A number of algorithms are able to process missing data that has predictive power (for example, the absence of a certain type of purchase by a client). Say, when using the method of association rules (English) Russian not feature vectors are processed, but sets of variable dimension.

The choice of the objective function will depend on what is the purpose of the analysis; choosing the "right" function is fundamental to successful data mining.

Observations are divided into two categories - training set and test set.
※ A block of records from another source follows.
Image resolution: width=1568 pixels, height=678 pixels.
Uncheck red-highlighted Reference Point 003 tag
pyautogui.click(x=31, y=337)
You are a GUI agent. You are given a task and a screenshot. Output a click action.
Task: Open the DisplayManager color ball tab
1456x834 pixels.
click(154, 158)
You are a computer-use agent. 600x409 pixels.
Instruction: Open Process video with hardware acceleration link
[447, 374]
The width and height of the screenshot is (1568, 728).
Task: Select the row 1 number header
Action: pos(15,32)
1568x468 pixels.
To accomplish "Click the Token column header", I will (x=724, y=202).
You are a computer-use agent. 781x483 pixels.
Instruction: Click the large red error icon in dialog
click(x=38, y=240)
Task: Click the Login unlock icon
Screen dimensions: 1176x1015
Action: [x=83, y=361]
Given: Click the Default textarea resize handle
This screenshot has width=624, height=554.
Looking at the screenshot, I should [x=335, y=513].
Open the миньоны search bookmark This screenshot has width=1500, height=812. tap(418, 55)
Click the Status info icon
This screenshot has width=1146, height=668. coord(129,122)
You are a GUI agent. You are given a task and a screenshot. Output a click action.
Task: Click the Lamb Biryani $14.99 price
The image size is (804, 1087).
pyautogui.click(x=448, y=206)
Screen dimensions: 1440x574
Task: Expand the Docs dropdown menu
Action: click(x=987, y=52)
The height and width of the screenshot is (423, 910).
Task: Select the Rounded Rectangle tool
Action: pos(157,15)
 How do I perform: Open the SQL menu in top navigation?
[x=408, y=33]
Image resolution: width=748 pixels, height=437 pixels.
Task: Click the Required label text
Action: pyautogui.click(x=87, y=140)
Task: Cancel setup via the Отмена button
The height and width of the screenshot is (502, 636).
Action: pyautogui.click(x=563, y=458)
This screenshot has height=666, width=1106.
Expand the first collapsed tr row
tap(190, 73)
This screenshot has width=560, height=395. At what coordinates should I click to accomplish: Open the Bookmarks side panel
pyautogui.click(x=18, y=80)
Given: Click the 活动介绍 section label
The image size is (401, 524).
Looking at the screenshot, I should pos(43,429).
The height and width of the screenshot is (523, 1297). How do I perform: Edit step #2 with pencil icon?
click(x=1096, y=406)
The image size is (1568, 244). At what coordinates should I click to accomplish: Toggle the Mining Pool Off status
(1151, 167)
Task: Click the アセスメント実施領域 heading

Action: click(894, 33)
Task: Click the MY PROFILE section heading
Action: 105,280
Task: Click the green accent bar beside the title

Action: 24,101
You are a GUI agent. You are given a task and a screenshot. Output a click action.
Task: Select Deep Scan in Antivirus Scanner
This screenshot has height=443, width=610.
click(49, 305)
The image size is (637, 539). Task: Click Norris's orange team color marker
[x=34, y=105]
The training set is used to "train" the Data Mining algorithm, and the test set is used to test the patterns found.

Notes

Literature

Paklin N. B., Oreshkov V. I. Business Intelligence: From Data to Knowledge (+ CD). - St. Petersburg. : Ed. Peter, 2009. - 624 p.

Duke V., Samoylenko A. Data Mining: training course (+CD). - St. Petersburg. : Ed. Peter, 2001. - 368 p.

Zhuravlev Yu.I. , Ryazanov V.V., Senko O.V. RECOGNITION. Mathematical methods. Software system. Practical Applications. - M .: Ed. "Phasis", 2006. - 176 p. - ISBN 5-7036-0108-8

Zinoviev A. Yu. Visualizing Multidimensional Data. - Krasnoyarsk: Ed. Krasnoyarsk State Technical University, 2000. - 180 p.

Chubukova I. A. Data Mining: A Tutorial. - M .: Internet University of Information Technologies: BINOM: Knowledge Laboratory, 2006. - 382 p. - ISBN 5-9556-0064-7

Ian H. Witten, Eibe Frank and Mark A. Hall Data Mining: Practical Machine Learning Tools and Techniques. - 3rd edition. - Morgan Kaufmann, 2011. - P. 664. - ISBN 9780123748560

Links

Data Mining Software in the Open Directory Project (dmoz) links directory.

Data Mining and Machine Learning
	Weka GNU R KNIME Rapid Miner Gretl PSPP
Proprietary	Deductor Statistica SPSS

Wikimedia Foundation. 2010 .

Data Mining

Data Mining is a methodology and process for discovering large amounts of data that accumulate in information systems companies, previously unknown, non-trivial, practically useful and accessible for the interpretation of knowledge necessary for decision-making in various areas of human activity. Data Mining is one of the stages of the larger Knowledge Discovery in Databases methodology.

The knowledge discovered in the process of Data Mining must be non-trivial and previously unknown. Non-triviality suggests that such knowledge cannot be discovered by simple visual analysis. They should describe relationships between the properties of business objects, predict the values of some features based on others, and so on. Found knowledge should be applicable to new objects.

The practical usefulness of knowledge is due to the possibility of their use in the process of supporting managerial decision-making and improving the company's activities.

Knowledge should be presented in a form that is understandable to users who do not have special mathematical training. For example, the logical constructions “if, then” are most easily perceived by a person. Moreover, such rules can be used in various DBMS as SQL queries. In the case when the extracted knowledge is not transparent to the user, there should be post-processing methods that allow them to be brought to an interpretable form.

Data mining is not one, but a combination of a large number of different knowledge discovery methods. All tasks solved by Data Mining methods can be conditionally divided into six types:

Data Mining is multidisciplinary in nature, as it includes elements of numerical methods, mathematical statistics and probability theory, information theory and mathematical logic, artificial intelligence and machine learning.

The tasks of business analysis are formulated in different ways, but the solution of most of them comes down to one or another Data Mining task or to a combination of them. For example, risk assessment is a solution to a regression or classification problem, market segmentation is clustering, demand stimulation is association rules. In fact, Data Mining tasks are elements from which you can "assemble" the solution to most real business problems.